骨关节炎与线粒体异常

Osteoarthritis and mitochondrial abnormalities

背景:骨关节炎是一种与多种因素相关的慢性进行性的关节退行性疾病,而线粒体在其中发挥的作用不可忽视。目的:综述目前相关文献,总结线粒体与骨关节炎的关系,了解线粒体损伤在骨关节炎发病中的机制,为从线粒体途径治疗骨关节炎提供理论参考。方法:以“mitochondria;mitochondrial;osteoarthritis;ostarthritis;ostearthritis”为检索关键词,从PubMed数据库中以检索式“(mitochondria)OR(mitochondrial)AND(osteoarthritis)OR(ostarthritis)OR(ostearthritis)”检索。初检得到2000-2021年发表的文献455篇,按纳入排除标准最终共入选61篇文献进行综述。结果与结论:①线粒体在骨关节炎病变中发挥了关键性的作用,在骨关节炎病变中,线粒体氧化还原的异常会抑制基质合成、激活基质金属蛋白酶降解基质成分、诱导细胞因子产生和诱导软骨细胞凋亡,进而促进软骨退行性病变;生物发生的缺乏会导致软骨细胞前分解代谢反应的加速;动力学异常时受损的线粒体会积累,导致线粒体不能产生足够的生物能量,调节钙并维持氧化还原状态从而加速骨关节炎的发展;有丝分裂受损时功能失调的线粒体不能被及时清除从而导致线粒体动态平衡的紊乱;遗传学异常时会导致线粒体呼吸和糖酵解增加,自由基和促炎细胞因子产生增加,细胞凋亡程度上升从而导致软骨细胞功能障碍;而钙调节异常时会导致活性氧过度产生,线粒体去极化及线粒体膜电位降低,进而使软骨细胞凋亡。②在骨关节炎的治疗方面,以内源性AMPK、SIRT、Parkin为靶点的药物,以及外源性的抗氧化剂,能够抑制线粒体凋亡和增强线粒体动力学的药物有望成为早期治疗骨关节炎的潜在药物。

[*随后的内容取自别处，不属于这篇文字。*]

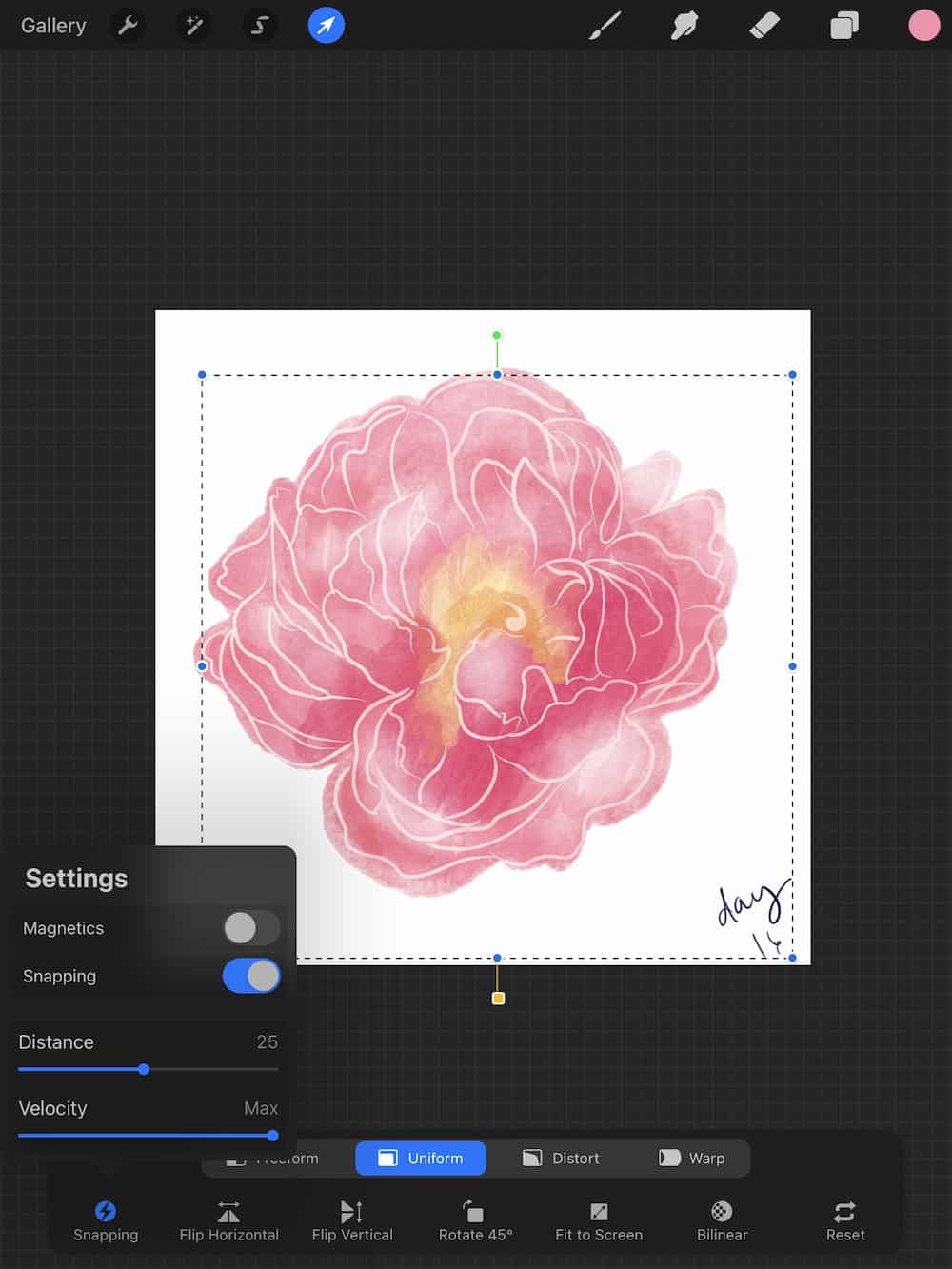
Task: Select the Smudge tool
Action: [684, 26]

BACKGROUND:Osteoarthritis is a chronic and progressive joint degenerative disease associated with multiple factors,and the role of mitochondria in osteoarthritis should not be ignored.OBJECTIVE:To review the current relevant literature,summarize the relationship between mitochondria and osteoarthritis,understand the mechanism of mitochondrial damage in the pathogenesis of osteoarthritis,and provide theoretical reference for the treatment of osteoarthritis through mitochondrial pathway.METHODS:The key words were“mitochondria;mitochondrial;osteoarthritis;ostarthritis;ostearthritis”.The retrieval formula was“(mitochondria)OR(mitochondrial)AND(osteoarthritis)OR(ostarthritis)OR(ostearthritis)”on PubMed database.455 articles published from 2000 to 2021 were primarily retrieved.According to the inclusion and exclusion criteria,61 articles were finally included for review.RESULTS AND CONCLUSION:(1)Mitochondria play a key role in osteoarthritis.Abnormal mitochondrial REDOX can inhibit matrix synthesis,activate matrix metalloproteinase to degrade matrix components,induce cytokine production and chondrocyte apoptosis,and promote cartilage degeneration.Lack of biogenesis leads to accelerated prechondrocyte catabolism.When the kinetics is abnormal,damaged mitochondria accumulate,which leads to the inability of mitochondria to produce enough biological energy,regulate calcium and maintain a REDOX state,thereby accelerating the development of osteoarthritis.When mitosis is damaged,the dysfunctional mitochondria cannot be cleared in time,leading to the disorder of mitochondrial dynamic balance.Genetic abnormalities lead to increased mitochondrial respiration and glycolysis,increased production of free radicals and pro-inflammatory cytokines,and increased apoptosis resulting in chondrocyte dysfunction.However,abnormal calcium regulation will lead to excessive production of reactive oxygen species,mitochondrial depolarization and decreased mitochondrial membrane potential,which will lead to chondrocyte apoptosis.(2)In the treatment of osteoarthritis,drugs targeting endogenous AMPK,SIRT and Parkin,as well as exogenous antioxidants that can inhibit mitochondrial apoptosis and enhance mitochondrial dynamics are expected to become potential drugs for the early treatment of osteoarthritis.